In Thompson v. North American Stainless, LP, a man was fired after his fiancée filed a sexual discrimination charge against their mutual employer. He, in turn, brought a lawsuit against the company claiming the termination of his employment was in retaliation for his fiancée's discrimination complaint. The Supreme Court agreed that the man could raise the claim, reversing the decisions of two lower courts that had held that he could not. The Supreme Court held that the man had a right to sue because of his "close relationship" with the woman who filed the original discrimination complaint.

The result may be surprising to some people, perhaps more so because the eight Supreme Court Justices who participated (recently appointed Justice Kagan did not) were unanimous. In reacting to the decision of the Court written by Justice Scalia, Jacquelyn A. Berrien, chair of the Equal Employment Opportunity Commission, expressed approval, stating that the decision "reaffirms the importance of preventing retaliation against those seeking to protect their civil rights." Read the entire EEOC press release here. As Justice Ginsburg noted in her concurring opinion (in which Justice Breyer joined), the Court's decision is consistent with the EEOC's long-standing position.

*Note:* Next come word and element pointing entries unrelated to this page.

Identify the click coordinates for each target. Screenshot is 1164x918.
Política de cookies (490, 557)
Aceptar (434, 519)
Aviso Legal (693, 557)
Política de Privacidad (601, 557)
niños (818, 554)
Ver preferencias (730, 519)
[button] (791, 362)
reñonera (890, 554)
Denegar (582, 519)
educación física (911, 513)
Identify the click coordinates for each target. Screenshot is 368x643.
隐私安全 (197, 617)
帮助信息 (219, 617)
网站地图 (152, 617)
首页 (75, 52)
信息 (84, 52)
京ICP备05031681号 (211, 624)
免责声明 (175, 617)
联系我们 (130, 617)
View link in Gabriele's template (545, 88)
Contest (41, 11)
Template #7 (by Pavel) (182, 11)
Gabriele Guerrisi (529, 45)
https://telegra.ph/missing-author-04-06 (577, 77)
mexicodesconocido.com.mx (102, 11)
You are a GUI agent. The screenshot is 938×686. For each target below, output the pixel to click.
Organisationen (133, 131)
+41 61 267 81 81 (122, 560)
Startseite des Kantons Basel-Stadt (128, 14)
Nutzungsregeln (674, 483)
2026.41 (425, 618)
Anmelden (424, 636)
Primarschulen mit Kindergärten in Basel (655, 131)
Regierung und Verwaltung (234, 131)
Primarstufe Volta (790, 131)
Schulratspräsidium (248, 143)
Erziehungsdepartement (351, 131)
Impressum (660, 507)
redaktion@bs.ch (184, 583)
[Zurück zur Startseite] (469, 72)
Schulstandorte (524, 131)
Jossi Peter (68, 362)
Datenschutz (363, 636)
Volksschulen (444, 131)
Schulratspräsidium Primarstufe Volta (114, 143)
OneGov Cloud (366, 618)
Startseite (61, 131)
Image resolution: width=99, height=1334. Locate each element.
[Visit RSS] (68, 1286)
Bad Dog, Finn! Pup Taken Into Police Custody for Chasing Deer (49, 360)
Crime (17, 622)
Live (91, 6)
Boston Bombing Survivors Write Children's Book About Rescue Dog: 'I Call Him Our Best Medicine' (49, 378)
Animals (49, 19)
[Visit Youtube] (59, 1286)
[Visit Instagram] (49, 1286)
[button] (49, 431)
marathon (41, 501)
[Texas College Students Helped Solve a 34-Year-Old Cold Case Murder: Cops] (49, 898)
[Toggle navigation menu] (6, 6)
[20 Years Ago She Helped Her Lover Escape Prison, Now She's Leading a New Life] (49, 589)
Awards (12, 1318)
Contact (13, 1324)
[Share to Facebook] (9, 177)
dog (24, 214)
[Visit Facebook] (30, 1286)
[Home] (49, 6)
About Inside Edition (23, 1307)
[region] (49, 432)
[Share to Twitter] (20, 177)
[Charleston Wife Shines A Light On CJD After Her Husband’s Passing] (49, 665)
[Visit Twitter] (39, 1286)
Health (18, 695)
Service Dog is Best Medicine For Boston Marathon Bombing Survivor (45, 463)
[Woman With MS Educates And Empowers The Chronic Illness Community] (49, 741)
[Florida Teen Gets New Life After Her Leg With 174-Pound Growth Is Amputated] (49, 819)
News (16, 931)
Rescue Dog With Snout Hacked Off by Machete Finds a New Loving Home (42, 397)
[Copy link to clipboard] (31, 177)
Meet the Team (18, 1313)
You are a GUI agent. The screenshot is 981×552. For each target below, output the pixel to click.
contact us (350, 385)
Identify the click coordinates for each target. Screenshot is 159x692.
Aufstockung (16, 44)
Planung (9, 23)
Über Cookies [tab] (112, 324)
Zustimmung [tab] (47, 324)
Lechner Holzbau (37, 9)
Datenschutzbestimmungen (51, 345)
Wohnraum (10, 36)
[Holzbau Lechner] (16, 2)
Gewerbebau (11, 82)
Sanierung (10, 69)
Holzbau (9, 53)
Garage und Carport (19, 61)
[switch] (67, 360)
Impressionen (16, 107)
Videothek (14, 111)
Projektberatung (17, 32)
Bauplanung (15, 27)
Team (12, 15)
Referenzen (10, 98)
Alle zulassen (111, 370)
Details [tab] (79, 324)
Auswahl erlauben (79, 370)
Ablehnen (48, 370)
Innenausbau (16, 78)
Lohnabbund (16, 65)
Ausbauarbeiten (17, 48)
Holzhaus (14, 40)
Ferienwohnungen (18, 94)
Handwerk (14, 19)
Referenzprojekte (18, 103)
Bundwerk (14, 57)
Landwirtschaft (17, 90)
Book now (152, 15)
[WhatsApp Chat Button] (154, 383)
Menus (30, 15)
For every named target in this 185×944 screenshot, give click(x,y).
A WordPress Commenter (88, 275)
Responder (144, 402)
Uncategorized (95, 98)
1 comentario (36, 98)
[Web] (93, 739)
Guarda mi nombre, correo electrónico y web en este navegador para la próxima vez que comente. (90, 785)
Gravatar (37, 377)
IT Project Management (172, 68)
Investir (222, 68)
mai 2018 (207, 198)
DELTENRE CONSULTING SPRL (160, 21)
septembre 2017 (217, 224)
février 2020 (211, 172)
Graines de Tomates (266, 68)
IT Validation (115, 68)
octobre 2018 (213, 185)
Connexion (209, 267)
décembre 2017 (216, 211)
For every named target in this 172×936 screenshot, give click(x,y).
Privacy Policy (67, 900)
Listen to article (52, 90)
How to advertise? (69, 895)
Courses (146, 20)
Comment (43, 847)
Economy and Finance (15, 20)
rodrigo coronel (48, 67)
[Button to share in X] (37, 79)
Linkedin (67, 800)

One of the questions that a business should consider when thinking about firing an employee (or taking any other adverse action) is whether that employee has lodged any discrimination complaints and might later claim that the action was taken in retaliation for the complaint. But until now, many employers were probably concerned only with complaints filed by that particular employee. Now, the employer must also consider complaints that may have been filed by some other person with a close relationship. But what qualifies as a "close relationship?" Unfortunately, the Supreme Court did not completely answer the question, saying only that "firing a close family member will almost always" meet the standard. Because of the facts of the Thompson case, we also know that the relationship between two engaged employees is close enough, but would a dating relationship count? What about a pair of really close friends? Or second cousins, once removed? For now, we can only speculate.